Dois anos depois: tudo piorou!

Cumpridos que estão dois anos sobre a vitória do PSD e sobre a consequente coligação governativa que se lhe seguiu importa efetuar uma, ainda que breve, reflexão sobre a atual situação de Portugal.
Pois bem, o nosso ponto de partida era difícil, nesses primeiros meses de 2011, em resultado de um negro quadro financeiro internacional que envolvia, sobremaneira, a Europa. Um quadro que teve várias medidas de ajustamento efetuadas pelo governo minoritário do PS em 2010 e em 2011, todas levadas a cabo sob forte contestação de toda a oposição, com enfoque para os partidos de direita, PSD e CDS. Diziam que o problema era meramente interno, que tudo se resolveria com uma simples mudança de governo, que a resolução do problema não passava pelo aumento de impostos nem por mais austeridade.
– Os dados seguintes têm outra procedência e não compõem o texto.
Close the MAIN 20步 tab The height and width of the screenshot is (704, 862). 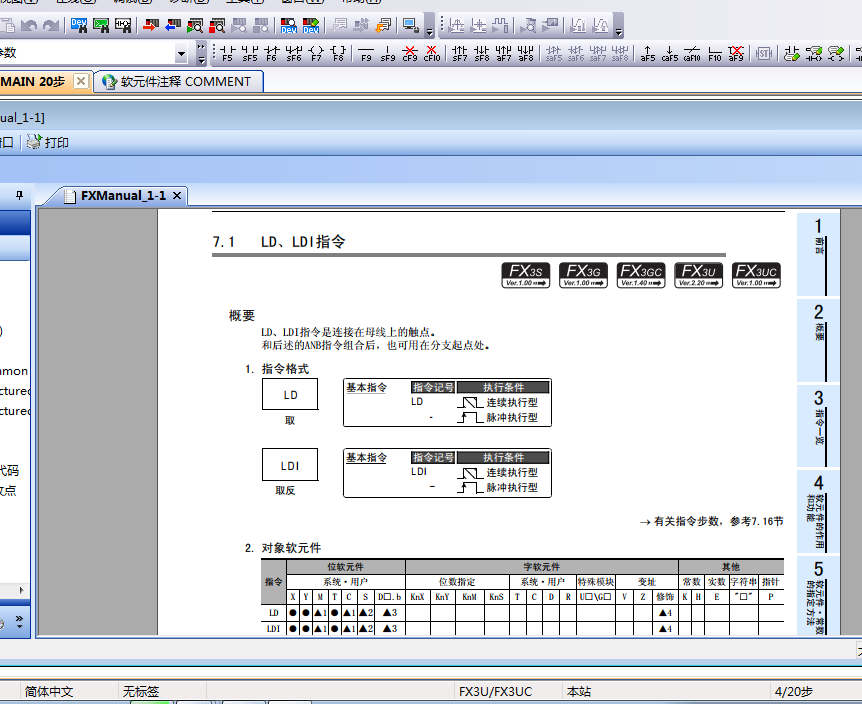(x=81, y=81)
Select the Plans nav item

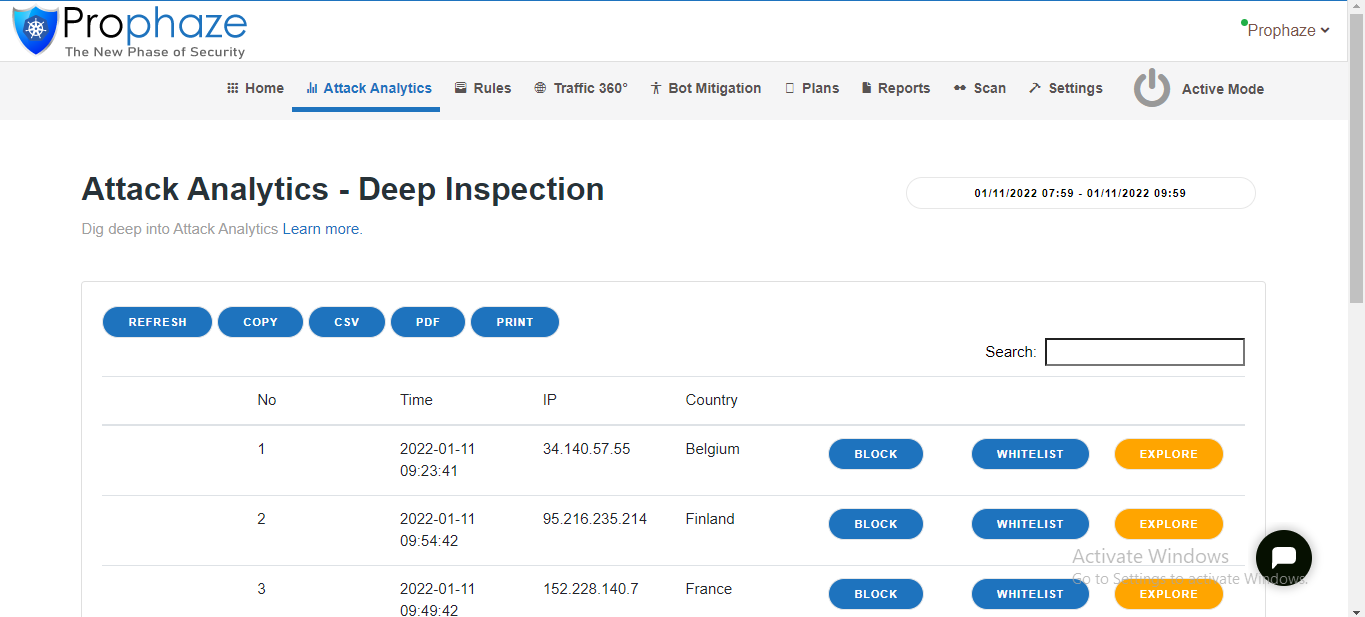(x=811, y=88)
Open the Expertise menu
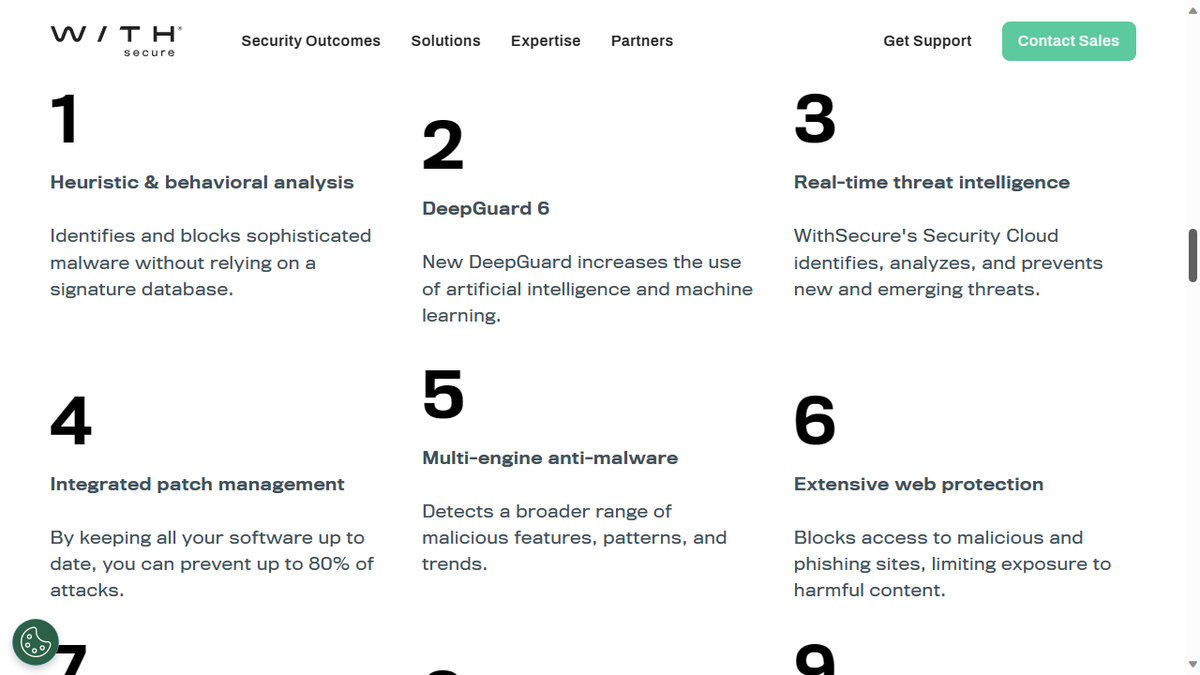 [545, 41]
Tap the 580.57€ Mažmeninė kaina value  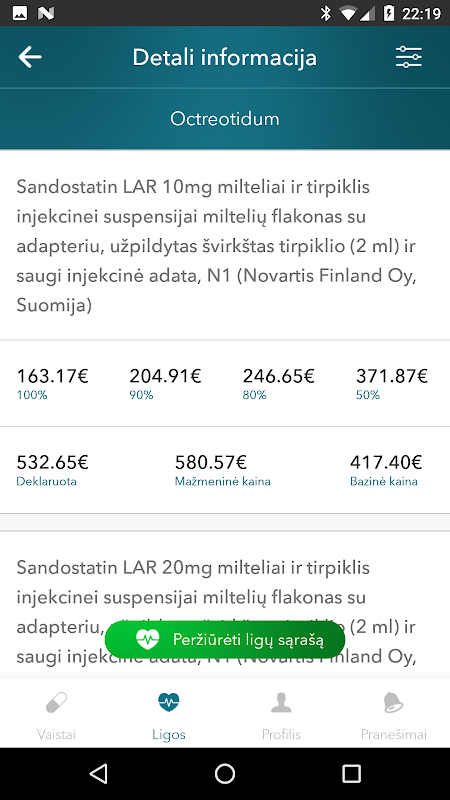click(211, 463)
Em benefício do que afirmo cito Passos Coelho em 2010 e 2011: “O que o país precisa, para superar esta situação de dificuldade, não é de mais austeridade”; “Acabar com o 13º mês é um disparate”; “Nós não podemos aumentar as receitas aumentando mais os impostos”; “Não contarão connosco para mais ataques à classe média”.
E Cavaco Silva em 9 de março de 2011: “Precisamos de um combate firme às desigualdades e à pobreza que corroem a nossa unidade como povo. Há limites para os sacrifícios que se podem exigir ao comum dos cidadãos”; “A pessoa humana tem de estar no centro da ação política. Os Portugueses não são uma estatística abstrata”.
E Paulo Portas em 24 de março de 2011: “Tenho que vos dizer isto com toda a franqueza: subir impostos é aumentar a recessão”.
Depois desta breve recordatória importa deixar alguns dos dados mais relevantes da nossa situação económica e social atual: i) desemprego é 17,8%, era 12,5%; ii) desemprego jovem é de 42,1%, era de 27%; iii) desempregados sem qualquer tipo de subsídio de desemprego aumentaram mais 77.322; iv) casais em que ambos os cônjuges estão desempregados aumentaram para o triplo, sendo hoje 13.176 no total; v) dívida pública era de 94% do PIB (dezembro de 2010) passou para 123,6% (final de 2012) e já chega neste momento a cerca de 130% do PIB.
Não restam, portanto, mais palavras que não sejam as de uma forte deriva de incompetência técnica e política, ou seja, de uma governação politicamente dolosa face a tudo quanto foi dito e contratualizado com os portugueses, pelos partidos de direita, em junho de 2011.